In patients receiving clarithromycin for adjunct prophylaxis, 500mg was administered orally 30 minutes before skin incision. Decision on whether or not to administer clarithromycin was based upon specific hospital protocols applicable to all patients uniformly. Clarithromycin was offered to all patients requiring non-elective cesarean deliveries. Patients did not receive clarithromycin as adjunct surgical prophylaxis if time between decision for surgery and actual skin incision was less than 30 minutes, patient could not tolerate oral medications, or intervention was refused by provider. Patients who did not receive clarithromycin for any of the aforementioned reasons were included in the control group for this study.

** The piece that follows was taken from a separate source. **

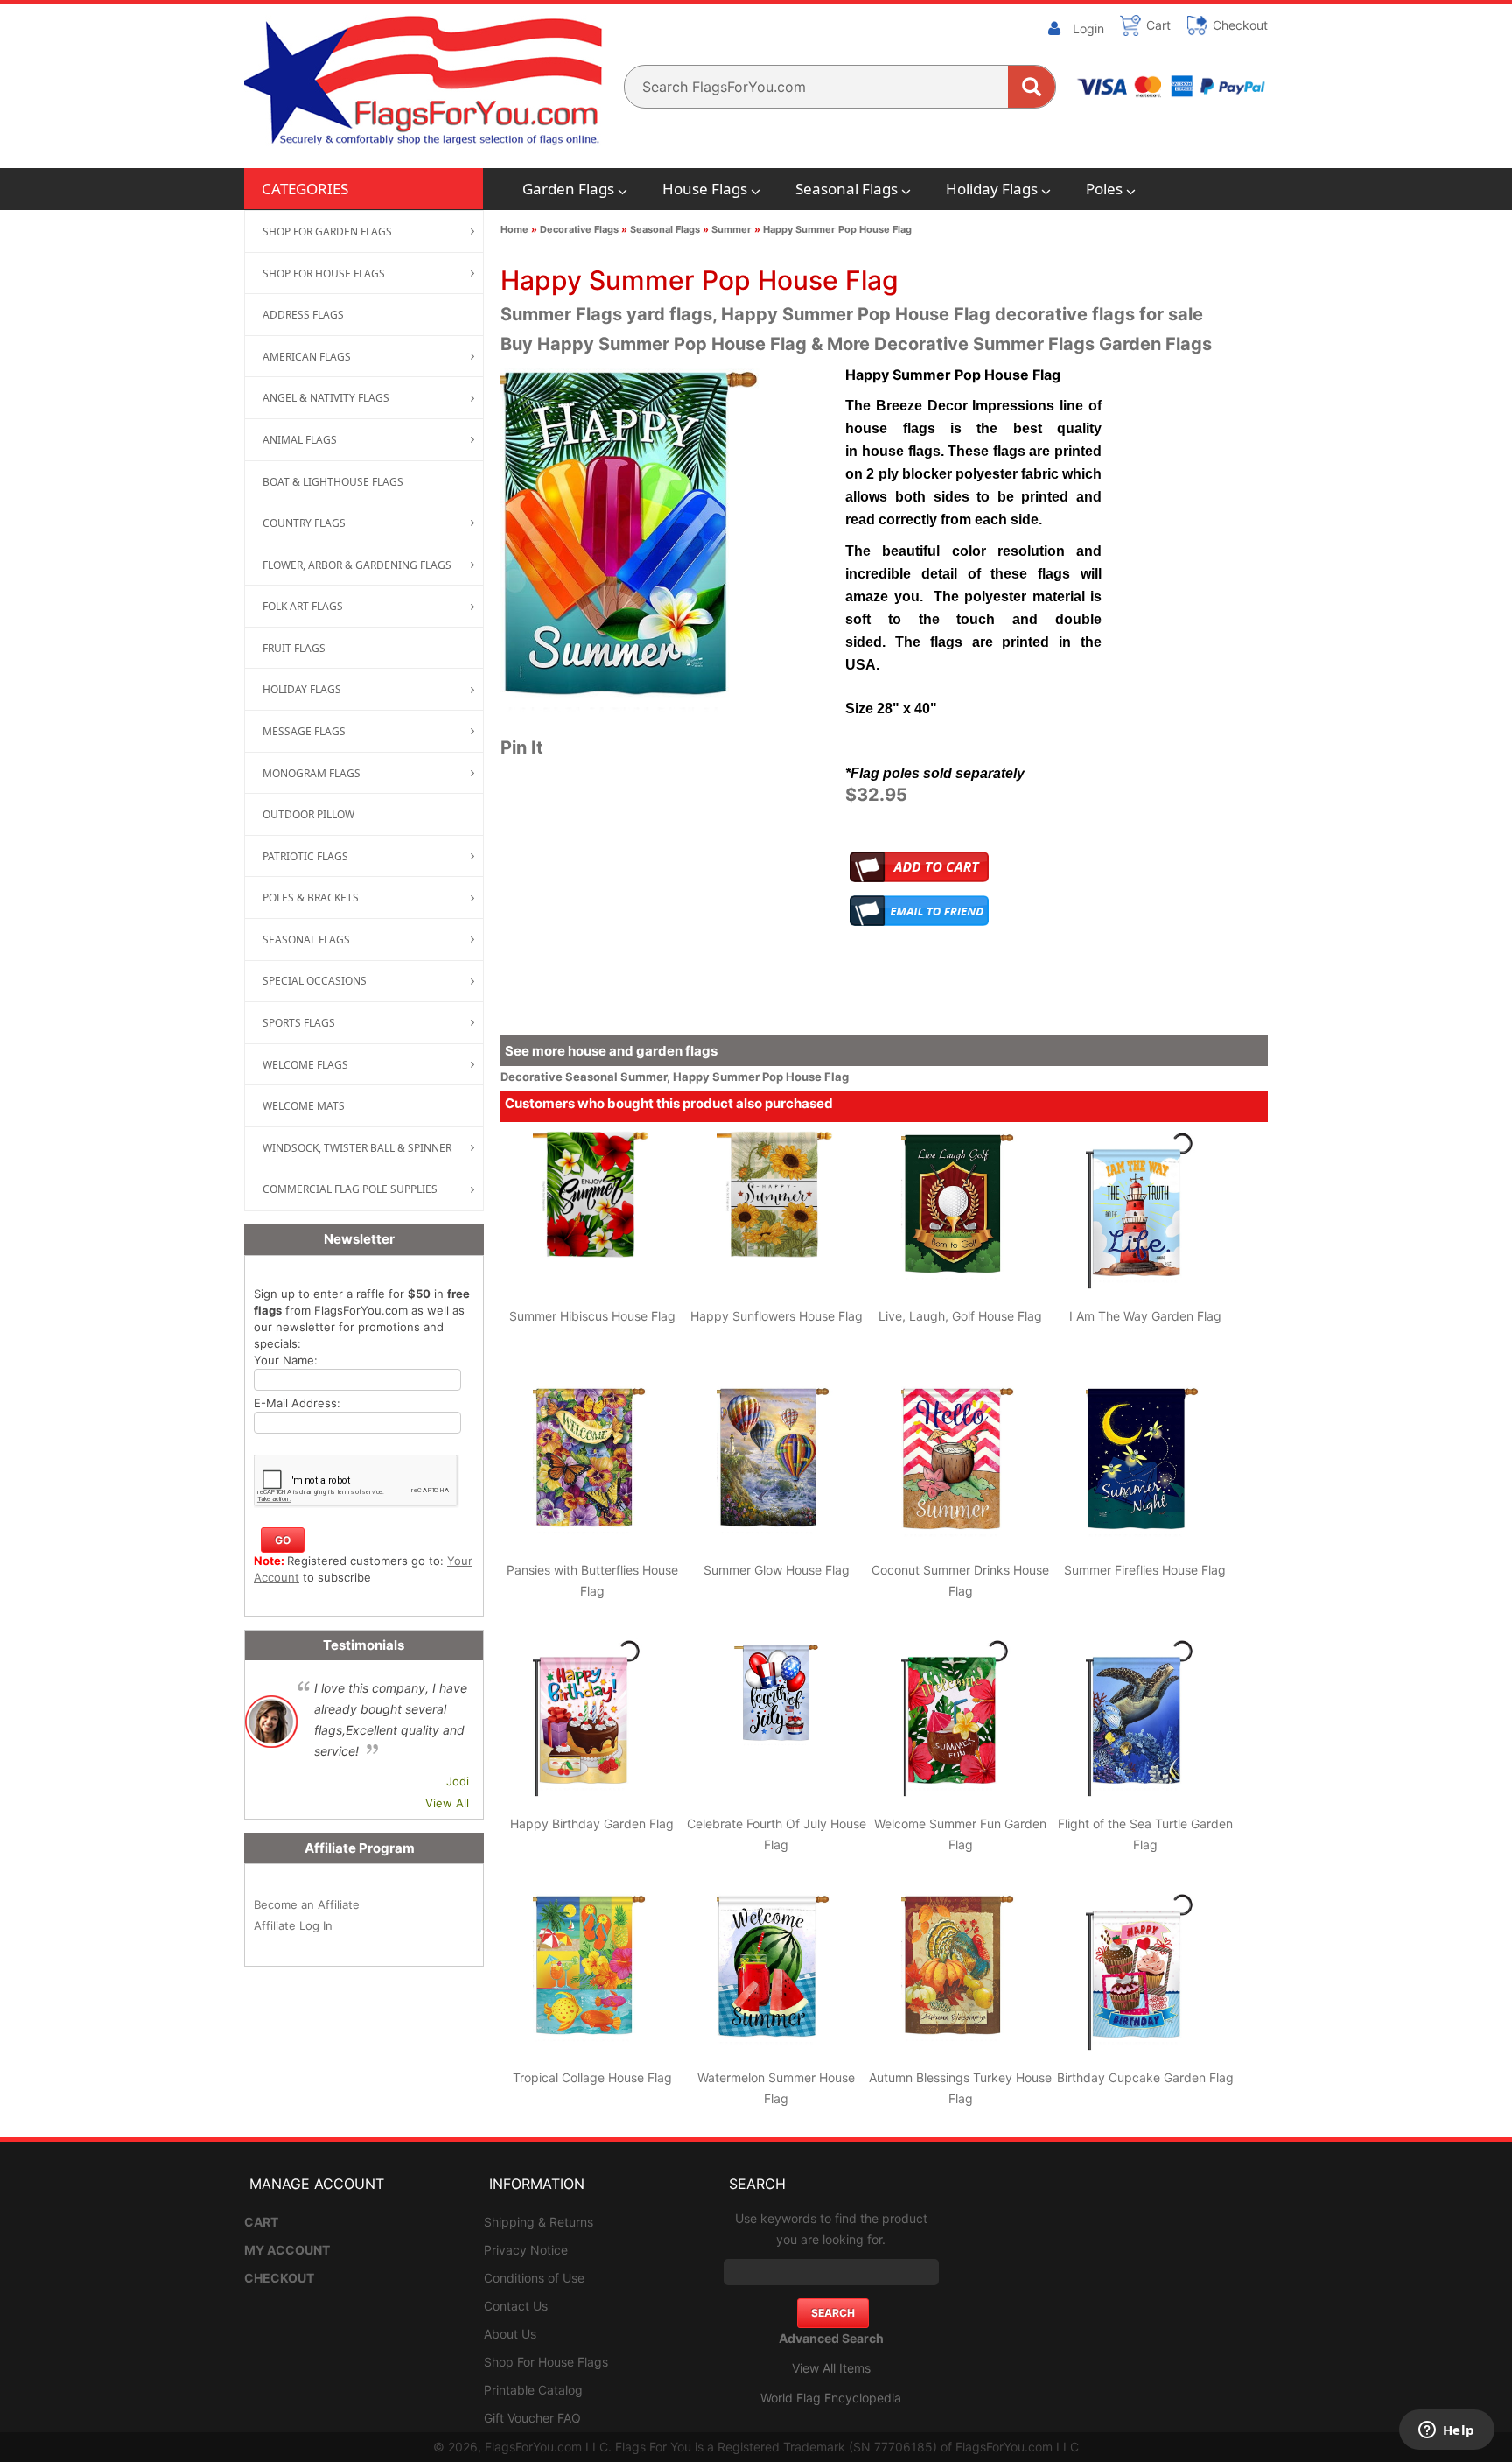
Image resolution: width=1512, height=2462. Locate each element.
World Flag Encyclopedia (830, 2397)
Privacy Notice (526, 2249)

The primary outcome was development of postpartum endometritis. Secondary outcomes included meconium-stained amniotic fluid at time of cesarean delivery, neonatal sepsis (both suspected and confirmed), neonatal intensive care unit admission, and neonatal acute respiratory distress syndrome. This study at all participating sites was approved by the institutional review board at St. John’s Episcopal Hospital.

Statistical analysis

To account for unequal variance between treatment groups, Welch two-sample two-tailed t-test [24] was used to evaluate differences between continuous variables as appropriate. To evaluate differences between frequencies of binary variables between the treatment groups, we employed _X² test [25] and Fisher’s exact test [26] for comparing contingency tables as appropriate.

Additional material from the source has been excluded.